Whether numerical symbols would rely on this early preverbal system has been the subject of an intense debate. The perhaps most widely accepted theoretical account maintains that numerical symbols are mapped onto the ANS. Rather surprisingly, indeed, a ratio dependency has been as well observed in symbolic number comparison tasks (i.e., either with number words or Arabic digits; Gallistel & Gelman, 1992; Moyer & Landauer, 1967). Yet this theoretical account has been challenged in the more recent years by an increasing body of evidence supporting two separate systems for the representation of symbolic and nonsymbolic numbers (Krajcsi, 2017; Krajcsi et al., 2016; Lyons et al., 2015; Marinova et al., 2020; Sasanguie et al., 2017). Some studies have shown, indeed, that the performance in number comparison tasks is fully ratio dependent only with nonsymbolic numbers (e.g., Marinova et al., 2020).

Here, differently from these previous theoretical proposals, we trace back the similarities between nonsymbolic and symbolic number processing to the mathematical framework known as information theory (Shannon, 1948) and to the principle of efficient coding, which has a long history in the study of perceptual systems and according to which neural responses should be optimized with respect to the frequency of stimuli in the natural environment—that is, perception would be more precise for those stimuli occurring relatively more frequently (Atick & Redlich, 1992; Attneave, 1954). Under this theoretical scenario, learning is conceived as a process that has evolved to facilitate the individual in understanding the predictive value of a given event (i.e., an outcome to be predicted) as a function of the available discrepancies between what is expected and what is actually observed in experience (Ramscar et al., 2010). Hence, this error-driving learning would be based on the probabilistic relationships between important regularities in the environment (i.e., events) and the cues that allow those events to be predicted. Put differently, learning would be influenced both by positive evidence (i.e., co-occurrences between cues and predicted events) and negative evidence (i.e., nonoccurrences of predicted events). Notably, it has been recently proposed that the ratio-sensitivity of behavior—which Weber’s law embodies—is an adaptive strategy to extract information from the environment and could therefore be a product of computational principles such as efficient coding (Wei & Stocker, 2017; see also Brus et al., 2019).

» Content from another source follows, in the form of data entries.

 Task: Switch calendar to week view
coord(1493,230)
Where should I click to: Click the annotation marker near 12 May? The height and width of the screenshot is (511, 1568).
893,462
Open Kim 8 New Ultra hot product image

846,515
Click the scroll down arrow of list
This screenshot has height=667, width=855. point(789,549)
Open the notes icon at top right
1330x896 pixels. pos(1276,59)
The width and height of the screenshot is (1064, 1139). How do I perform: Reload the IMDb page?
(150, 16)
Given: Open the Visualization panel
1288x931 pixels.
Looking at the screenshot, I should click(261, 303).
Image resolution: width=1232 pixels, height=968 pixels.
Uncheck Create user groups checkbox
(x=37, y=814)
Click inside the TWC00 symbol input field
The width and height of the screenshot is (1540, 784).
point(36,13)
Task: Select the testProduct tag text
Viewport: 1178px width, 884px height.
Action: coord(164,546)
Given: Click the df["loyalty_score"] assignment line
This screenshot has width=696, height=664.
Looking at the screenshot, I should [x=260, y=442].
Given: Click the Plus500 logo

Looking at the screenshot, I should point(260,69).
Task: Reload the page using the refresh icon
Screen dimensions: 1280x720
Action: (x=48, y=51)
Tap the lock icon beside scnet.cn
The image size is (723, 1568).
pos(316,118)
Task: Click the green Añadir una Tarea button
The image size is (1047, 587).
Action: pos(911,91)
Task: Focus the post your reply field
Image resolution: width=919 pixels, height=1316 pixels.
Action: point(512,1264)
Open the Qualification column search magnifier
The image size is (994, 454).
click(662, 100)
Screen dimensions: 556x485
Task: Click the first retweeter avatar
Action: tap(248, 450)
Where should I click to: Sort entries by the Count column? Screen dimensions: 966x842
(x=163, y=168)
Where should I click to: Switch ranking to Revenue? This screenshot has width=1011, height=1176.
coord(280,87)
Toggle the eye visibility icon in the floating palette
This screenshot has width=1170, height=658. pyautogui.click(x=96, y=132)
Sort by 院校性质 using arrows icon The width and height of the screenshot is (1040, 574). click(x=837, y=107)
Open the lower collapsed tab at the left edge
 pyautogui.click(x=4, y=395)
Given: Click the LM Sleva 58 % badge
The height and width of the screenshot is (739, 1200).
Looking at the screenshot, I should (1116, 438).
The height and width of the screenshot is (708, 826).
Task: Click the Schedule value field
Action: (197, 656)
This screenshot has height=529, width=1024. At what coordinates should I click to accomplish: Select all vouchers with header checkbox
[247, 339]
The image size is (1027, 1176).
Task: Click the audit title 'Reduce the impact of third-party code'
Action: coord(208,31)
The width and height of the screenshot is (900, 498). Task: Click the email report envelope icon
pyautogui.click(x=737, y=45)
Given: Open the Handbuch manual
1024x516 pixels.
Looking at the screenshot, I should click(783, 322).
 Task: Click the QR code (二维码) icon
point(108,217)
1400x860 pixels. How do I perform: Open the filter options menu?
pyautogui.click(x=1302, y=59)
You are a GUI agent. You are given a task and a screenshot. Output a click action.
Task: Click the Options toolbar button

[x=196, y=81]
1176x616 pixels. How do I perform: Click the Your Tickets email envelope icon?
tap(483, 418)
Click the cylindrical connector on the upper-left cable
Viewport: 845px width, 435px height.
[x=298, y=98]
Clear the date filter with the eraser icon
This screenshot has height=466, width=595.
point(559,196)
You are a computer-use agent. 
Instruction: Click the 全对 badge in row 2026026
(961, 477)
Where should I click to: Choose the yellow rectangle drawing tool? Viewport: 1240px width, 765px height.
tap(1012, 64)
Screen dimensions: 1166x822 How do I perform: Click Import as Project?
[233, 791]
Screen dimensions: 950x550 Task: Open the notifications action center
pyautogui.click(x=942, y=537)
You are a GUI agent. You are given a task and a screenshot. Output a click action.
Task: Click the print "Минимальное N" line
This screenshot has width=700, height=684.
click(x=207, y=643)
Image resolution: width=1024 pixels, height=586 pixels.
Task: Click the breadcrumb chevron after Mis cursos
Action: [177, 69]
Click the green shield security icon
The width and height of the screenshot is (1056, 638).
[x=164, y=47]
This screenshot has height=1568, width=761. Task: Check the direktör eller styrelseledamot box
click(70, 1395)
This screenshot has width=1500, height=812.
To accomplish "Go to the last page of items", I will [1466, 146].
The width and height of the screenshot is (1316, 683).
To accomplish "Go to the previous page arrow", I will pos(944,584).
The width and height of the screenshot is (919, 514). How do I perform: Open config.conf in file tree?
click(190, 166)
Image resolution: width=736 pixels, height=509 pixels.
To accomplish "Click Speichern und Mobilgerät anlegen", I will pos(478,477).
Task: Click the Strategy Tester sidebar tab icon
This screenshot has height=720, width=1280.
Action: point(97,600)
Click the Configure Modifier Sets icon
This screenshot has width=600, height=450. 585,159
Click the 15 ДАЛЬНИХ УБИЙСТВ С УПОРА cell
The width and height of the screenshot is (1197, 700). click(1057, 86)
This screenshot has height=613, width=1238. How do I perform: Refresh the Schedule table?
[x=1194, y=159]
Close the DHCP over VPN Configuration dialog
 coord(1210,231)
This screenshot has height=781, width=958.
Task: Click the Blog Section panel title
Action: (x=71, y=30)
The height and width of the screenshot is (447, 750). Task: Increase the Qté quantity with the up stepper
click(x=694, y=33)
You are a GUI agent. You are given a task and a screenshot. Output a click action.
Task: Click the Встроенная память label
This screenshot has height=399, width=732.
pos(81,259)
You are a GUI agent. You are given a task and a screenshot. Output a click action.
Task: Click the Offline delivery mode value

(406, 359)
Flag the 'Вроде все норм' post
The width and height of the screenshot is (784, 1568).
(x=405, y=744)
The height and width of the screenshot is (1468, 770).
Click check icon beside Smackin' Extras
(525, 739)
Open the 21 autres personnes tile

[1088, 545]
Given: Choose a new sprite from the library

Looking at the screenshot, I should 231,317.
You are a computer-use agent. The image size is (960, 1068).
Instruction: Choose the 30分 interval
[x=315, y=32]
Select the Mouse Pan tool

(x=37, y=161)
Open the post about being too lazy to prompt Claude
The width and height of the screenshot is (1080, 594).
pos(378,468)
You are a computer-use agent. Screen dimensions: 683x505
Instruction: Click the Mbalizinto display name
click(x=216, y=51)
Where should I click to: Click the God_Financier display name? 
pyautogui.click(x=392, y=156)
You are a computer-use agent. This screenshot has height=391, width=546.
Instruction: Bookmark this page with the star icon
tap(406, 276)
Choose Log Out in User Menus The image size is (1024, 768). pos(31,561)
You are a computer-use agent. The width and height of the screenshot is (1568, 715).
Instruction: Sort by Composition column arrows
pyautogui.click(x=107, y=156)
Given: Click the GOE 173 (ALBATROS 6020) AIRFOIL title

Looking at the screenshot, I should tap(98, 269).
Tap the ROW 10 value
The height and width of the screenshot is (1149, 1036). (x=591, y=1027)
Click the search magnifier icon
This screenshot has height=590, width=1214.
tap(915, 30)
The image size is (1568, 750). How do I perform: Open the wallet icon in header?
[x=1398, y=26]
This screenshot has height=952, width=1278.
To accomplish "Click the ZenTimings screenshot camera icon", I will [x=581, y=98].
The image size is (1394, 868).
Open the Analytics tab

Insofar, the idea that both encoding and decoding are optimized for the specific statistical structure of the environment has been mostly documented within the sensory domain. Yet, the linguistic system is ideally suited to be a learning environment that is guided by the very same principles. Language use is indeed fundamentally contextual and probabilistic, with linguistic context exerting a pervasive influence on the form and content of human communication (Ramscar, 2019). As such, because (language) learning is a probabilistic process, words having learning histories that vary only slightly from one another will be less discriminated and therefore more similar in terms of their usage. Interestingly, recent progress in distributional semantics provide us with a convenient way to approximate such learning histories, allowing for a quantification of a word distribution in language experience (Günther et al., 2019). In particular, word-embeddings are based on a neural network architecture predicting word co-occurrences (Mikolov et al., 2013). These models are trained on large collections of texts that document natural language use. Nodes in the input and output layers represent words and the system learns to predict a target word on the basis of the lexical contexts in which it appears (i.e., the words it co-occurs with in the text), incrementally updating a set of weights by minimizing the difference between model predictions and observed data at each learning event (i.e., every word occurrence). The estimated set of weights will eventually capture linguistic behaviour associated with a specific word in distributed terms. These distributed representations, or vectors, can be quantitatively compared by measuring their proximity in a multidimensional space: similar words will occur in similar contexts, ending up being associated with vectors that are geometrically close. By analyzing this system output, Rinaldi and Marelli (2020a) demonstrated that vectors representing the usage of number words in different languages show a typical ratio-signature, with number word pairs associated with higher numerical ratios being less discriminable in natural language (e.g., seven/eight would be less discriminable than three/eight, as captured from the corresponding word-embeddings).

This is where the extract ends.